WHAT IS REQUIRED: Please transcribe exactly the lines from the one containing "The image size is (739, 644)." through the end of the records below, both included, and nothing else.

[[ EXCERPTED RECORDS, beginning ]]

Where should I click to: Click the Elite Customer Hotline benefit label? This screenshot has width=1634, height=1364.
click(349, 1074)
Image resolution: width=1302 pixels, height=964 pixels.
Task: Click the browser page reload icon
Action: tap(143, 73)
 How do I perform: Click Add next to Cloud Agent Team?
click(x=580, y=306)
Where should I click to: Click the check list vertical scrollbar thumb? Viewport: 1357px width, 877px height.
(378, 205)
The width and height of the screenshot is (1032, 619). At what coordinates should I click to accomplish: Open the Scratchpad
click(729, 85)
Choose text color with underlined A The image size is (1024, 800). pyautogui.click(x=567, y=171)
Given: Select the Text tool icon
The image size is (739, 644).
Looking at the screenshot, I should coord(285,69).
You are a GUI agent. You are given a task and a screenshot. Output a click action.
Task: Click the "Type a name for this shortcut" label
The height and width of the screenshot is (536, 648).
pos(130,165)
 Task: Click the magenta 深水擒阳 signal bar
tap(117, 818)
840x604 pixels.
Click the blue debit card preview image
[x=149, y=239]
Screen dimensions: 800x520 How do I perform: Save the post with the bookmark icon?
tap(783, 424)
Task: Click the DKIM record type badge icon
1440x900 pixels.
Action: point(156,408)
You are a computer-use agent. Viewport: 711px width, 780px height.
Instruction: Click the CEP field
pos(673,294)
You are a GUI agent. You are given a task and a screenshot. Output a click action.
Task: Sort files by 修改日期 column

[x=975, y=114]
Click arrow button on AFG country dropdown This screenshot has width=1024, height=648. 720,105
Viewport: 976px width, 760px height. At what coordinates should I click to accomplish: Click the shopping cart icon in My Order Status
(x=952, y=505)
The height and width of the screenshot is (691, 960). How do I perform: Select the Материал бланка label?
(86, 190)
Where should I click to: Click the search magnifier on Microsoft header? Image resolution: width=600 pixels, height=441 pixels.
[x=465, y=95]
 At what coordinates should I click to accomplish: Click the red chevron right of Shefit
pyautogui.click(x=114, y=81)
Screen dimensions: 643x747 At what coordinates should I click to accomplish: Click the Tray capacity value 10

[[ EXCERPTED RECORDS, end ]]

TASK OUTPUT:
The image size is (739, 644).
Looking at the screenshot, I should coord(285,69).
You are a GUI agent. You are given a task and a screenshot. Output a click action.
Task: Click the "Type a name for this shortcut" label
The height and width of the screenshot is (536, 648).
pos(130,165)
 Task: Click the magenta 深水擒阳 signal bar
tap(117, 818)
840x604 pixels.
Click the blue debit card preview image
[x=149, y=239]
Screen dimensions: 800x520 How do I perform: Save the post with the bookmark icon?
tap(783, 424)
Task: Click the DKIM record type badge icon
1440x900 pixels.
Action: point(156,408)
You are a computer-use agent. Viewport: 711px width, 780px height.
Instruction: Click the CEP field
pos(673,294)
You are a GUI agent. You are given a task and a screenshot. Output a click action.
Task: Sort files by 修改日期 column

[x=975, y=114]
Click arrow button on AFG country dropdown This screenshot has width=1024, height=648. 720,105
Viewport: 976px width, 760px height. At what coordinates should I click to accomplish: Click the shopping cart icon in My Order Status
(x=952, y=505)
The height and width of the screenshot is (691, 960). How do I perform: Select the Материал бланка label?
(86, 190)
Where should I click to: Click the search magnifier on Microsoft header? Image resolution: width=600 pixels, height=441 pixels.
[x=465, y=95]
 At what coordinates should I click to accomplish: Click the red chevron right of Shefit
pyautogui.click(x=114, y=81)
Screen dimensions: 643x747 At what coordinates should I click to accomplish: Click the Tray capacity value 10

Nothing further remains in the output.